The word consciousness, points out Professor Dumas, is one of the most debated terms and possibly one of the least well-defined in the field of cognitive science. In the context of this work, it refers to the brain's ability to describe a sensory experience (for example, I see a red flower or I hear music).

At birth, he continues, the child does not have this "consciousness", it does not have the basis of separation between itself and the others, and it is at the over time, through his interactions with others, that this separation develops.

The model we propose is the steps necessary to [get there ] to this self-awareness, explained Mr. Dumas. What are the most fundamental and critical mechanisms for consciousness to emerge?
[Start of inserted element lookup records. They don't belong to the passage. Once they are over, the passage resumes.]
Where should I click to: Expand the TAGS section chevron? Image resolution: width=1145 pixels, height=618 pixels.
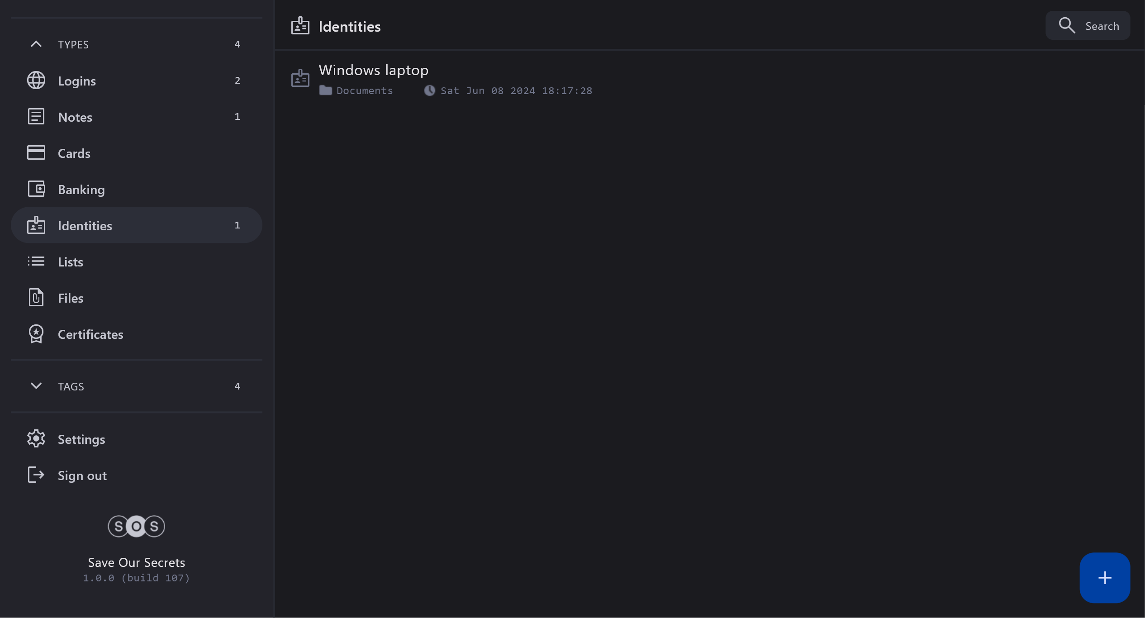[36, 386]
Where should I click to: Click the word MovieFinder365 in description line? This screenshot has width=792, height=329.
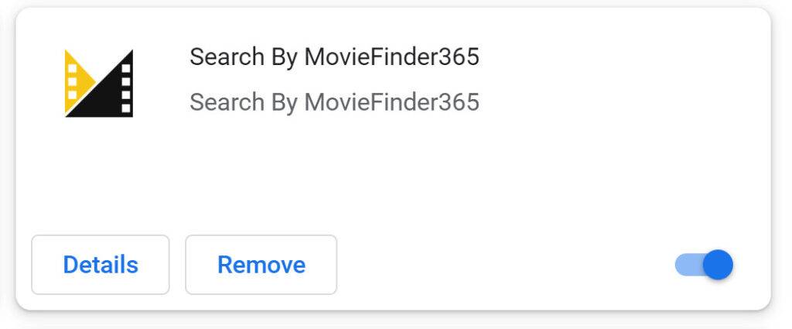[391, 102]
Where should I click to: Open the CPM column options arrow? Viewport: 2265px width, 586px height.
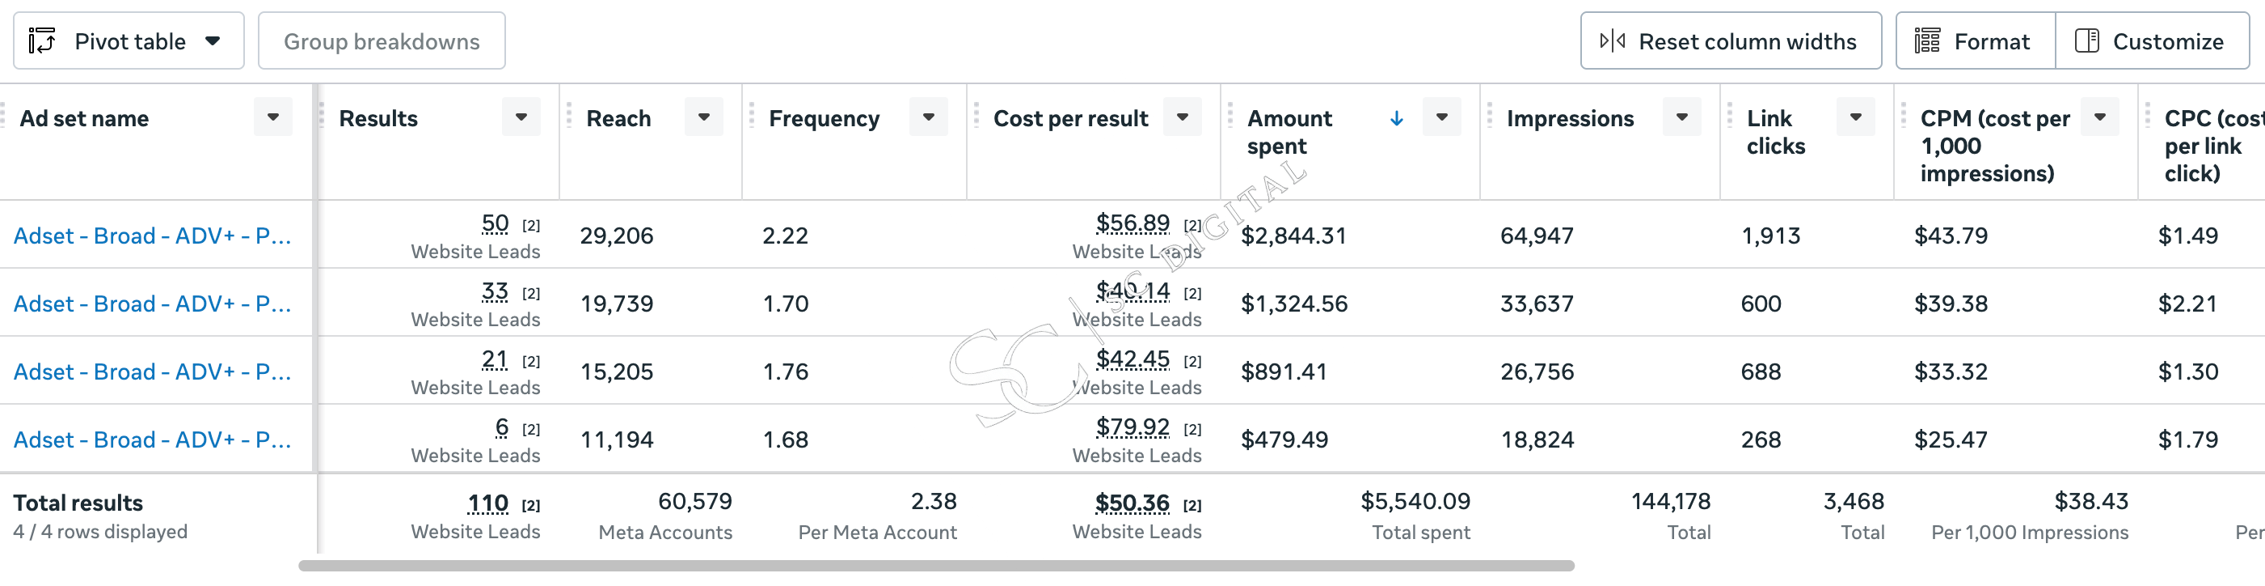[2100, 117]
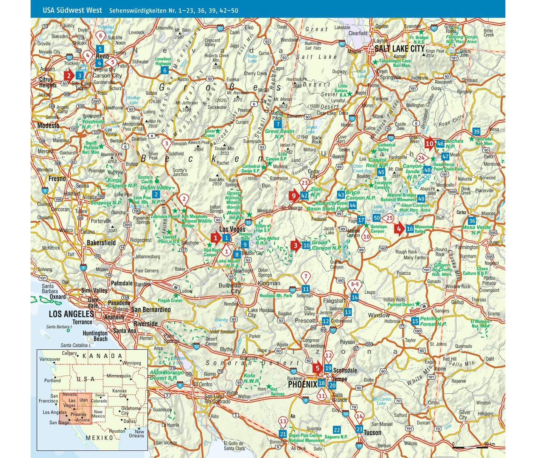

The model is computational, in the sense that it is on a computer, but it is a biophysical model which, unlike algorithms which are programmed to arrive at a specific goal, is rather inspired by biology.

We simulated neurons, like [those] that are in our brain [and they] reproduce the electrical exchanges that take place in the brain, explained M Dumas. We also integrated into our model biological phenomena such as dopamine, which is a neurotransmitter associated with reward, so that the model can learn via rewards during its learning.

Understanding the& #x27;emergence of consciousness could have clinical implications in the treatment of neurodevelopmental disorders, but also in the development of artificial intelligence, he concludes.

The results of this work was published in the journal PNAS (Proceedings of the National Academy of Sciences of the United States of America).